| 本文 |

2024年07月09日(火) 20時21分 更新

これから夏本番を迎える北海道内。そんな中、特に注意したいのが、お弁当などでの「食中毒」です。9日は、その注意点などを「もうひとホリ」します。

まずは、街の皆さんに、おにぎりをつくった時、すぐにラップなどで包むかどうかを聞いてみました。

30代女性
「(ラップを)はがすのも面倒なので、そのまま放置しちゃうかも…そのまま、お弁当箱に入れて持ってっちゃう」

30代女性
「(そのまま)入れてます。むしろ入れてます!そのままピッピッってやって…(ラップの中に)水滴つきますよね、あまり、見て見ぬふりしてました」



皆さん「やってしまっていた」という人が多かったんですが、実はこれ、気を付けないと、これからの季節『食中毒のリスク』を高めてしまうかも知れないんです。

北海道立衛生研究所 大野祐太(おおの・ゆうた)さん
「(ラップで)手に付いていたもの(菌)をおにぎりにつけないっていう対策はとられているんですけども、それで安心してしまうと危ないです」

| 掲載項目 |

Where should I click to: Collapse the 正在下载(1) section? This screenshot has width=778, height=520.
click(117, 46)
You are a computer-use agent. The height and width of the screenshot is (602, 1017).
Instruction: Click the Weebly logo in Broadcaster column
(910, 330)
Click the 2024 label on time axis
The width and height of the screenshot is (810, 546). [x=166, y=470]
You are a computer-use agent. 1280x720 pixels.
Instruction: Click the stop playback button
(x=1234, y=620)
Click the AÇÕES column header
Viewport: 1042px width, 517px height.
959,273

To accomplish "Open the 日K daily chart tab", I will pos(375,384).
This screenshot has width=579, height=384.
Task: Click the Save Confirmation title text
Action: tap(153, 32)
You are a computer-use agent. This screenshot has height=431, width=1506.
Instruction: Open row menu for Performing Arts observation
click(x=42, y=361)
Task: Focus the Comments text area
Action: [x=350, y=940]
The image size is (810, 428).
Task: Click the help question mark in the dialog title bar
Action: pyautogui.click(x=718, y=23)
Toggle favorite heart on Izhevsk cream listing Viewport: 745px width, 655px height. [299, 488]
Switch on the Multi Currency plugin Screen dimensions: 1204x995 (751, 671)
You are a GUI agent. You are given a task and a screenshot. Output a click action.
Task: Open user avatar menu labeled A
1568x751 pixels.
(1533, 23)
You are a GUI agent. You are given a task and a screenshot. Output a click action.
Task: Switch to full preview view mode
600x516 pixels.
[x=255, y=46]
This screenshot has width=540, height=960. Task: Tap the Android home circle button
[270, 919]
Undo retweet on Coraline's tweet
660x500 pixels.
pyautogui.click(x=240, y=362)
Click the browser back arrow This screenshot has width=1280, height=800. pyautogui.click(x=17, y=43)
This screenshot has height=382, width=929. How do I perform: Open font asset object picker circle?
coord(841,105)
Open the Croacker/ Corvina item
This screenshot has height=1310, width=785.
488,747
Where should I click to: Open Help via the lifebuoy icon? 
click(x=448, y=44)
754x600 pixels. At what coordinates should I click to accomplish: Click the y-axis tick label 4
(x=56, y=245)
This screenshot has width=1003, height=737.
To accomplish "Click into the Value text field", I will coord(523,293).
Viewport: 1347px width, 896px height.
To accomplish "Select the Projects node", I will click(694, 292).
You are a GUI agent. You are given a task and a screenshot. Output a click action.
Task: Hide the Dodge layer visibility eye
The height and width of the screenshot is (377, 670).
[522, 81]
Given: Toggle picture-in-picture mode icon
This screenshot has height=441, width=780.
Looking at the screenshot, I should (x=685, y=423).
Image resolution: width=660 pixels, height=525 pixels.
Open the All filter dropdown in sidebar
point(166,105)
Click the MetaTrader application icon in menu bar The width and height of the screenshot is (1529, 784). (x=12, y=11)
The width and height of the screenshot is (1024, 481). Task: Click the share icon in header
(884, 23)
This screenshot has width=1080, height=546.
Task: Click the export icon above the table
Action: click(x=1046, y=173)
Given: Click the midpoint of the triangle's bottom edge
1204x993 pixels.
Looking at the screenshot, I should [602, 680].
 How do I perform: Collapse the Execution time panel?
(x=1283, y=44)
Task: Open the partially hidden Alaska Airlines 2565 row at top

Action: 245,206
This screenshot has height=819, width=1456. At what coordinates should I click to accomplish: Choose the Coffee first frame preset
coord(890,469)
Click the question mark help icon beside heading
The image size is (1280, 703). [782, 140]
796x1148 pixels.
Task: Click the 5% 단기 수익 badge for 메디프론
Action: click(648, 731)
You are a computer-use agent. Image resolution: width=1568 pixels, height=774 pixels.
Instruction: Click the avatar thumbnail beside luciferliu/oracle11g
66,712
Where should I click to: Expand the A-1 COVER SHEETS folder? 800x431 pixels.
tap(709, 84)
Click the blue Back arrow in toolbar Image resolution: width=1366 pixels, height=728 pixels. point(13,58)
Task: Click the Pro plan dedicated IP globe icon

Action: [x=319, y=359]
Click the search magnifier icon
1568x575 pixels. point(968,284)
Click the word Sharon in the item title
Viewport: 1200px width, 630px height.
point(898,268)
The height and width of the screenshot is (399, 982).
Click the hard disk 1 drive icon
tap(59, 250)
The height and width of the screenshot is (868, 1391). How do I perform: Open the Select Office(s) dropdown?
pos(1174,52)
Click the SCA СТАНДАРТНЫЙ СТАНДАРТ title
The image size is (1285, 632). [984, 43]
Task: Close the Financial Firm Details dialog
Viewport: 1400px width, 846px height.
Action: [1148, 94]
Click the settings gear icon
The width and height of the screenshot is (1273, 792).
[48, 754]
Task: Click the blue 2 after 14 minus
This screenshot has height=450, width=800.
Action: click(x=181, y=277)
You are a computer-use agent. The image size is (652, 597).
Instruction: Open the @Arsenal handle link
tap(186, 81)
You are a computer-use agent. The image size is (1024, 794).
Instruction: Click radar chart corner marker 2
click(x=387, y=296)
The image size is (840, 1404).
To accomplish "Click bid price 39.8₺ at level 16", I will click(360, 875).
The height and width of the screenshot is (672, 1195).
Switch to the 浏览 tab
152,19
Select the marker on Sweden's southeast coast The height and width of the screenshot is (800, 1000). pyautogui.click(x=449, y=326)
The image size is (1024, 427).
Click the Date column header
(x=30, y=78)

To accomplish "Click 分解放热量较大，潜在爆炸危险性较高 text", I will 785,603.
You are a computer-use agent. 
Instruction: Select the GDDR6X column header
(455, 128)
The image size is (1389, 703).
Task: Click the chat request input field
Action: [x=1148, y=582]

| 課題の指示 |
a - 食中毒に関する記事の「まずは、街の皆さんに、おにぎりをつくった時、すぐにラップなどで包むかどうかを聞いてみました。」という一文を英語に訳してください。
b - 食中毒に関する記事を、最後の文に続けて書き進めてください。

| 項目別の解答 |
a - First, we asked people around town whether they wrap their rice balls in plastic wrap or something similar right after making them.

b -
そう話すのは、道立衛生研究所の大野祐太(おおの・ゆうた)さん。どんな部分に”食中毒のリスク”が潜んでいるのか、伺いました。



道立衛生研究所 大野祐太(おおの・ゆうた)さん
「(ごはんを)ラップでくるむことで、中の熱が逃げにくい。あとは、湿度も水蒸気が(ラップの)中で結露してビチャビチャになってしまうおそれがある。湿度に関してはビチャビチャのまま食品を保存しておくと、たとえ気温が低くても菌が増えてしまう」



温かいご飯でおにぎりを作る場合、菌などがつかないように、素手ではなく”ラップ”を使って握っても、ある程度はどうしても”菌”が入ってしまいます。

その菌が増殖する際、『温度』だけではなく、『水分』も大きく影響しているんです。

そのため、ラップを使って、おにぎりを作る時は、握った後にラップの両端を閉じないで開けておき、蒸気を逃がしてから包まないと食中毒のリスクが高まってしまうということなんです。

30代女性
「(いつもは食材を)素手で触らないように、くらいですかね。確かに、結露だなって思ってたんですけど」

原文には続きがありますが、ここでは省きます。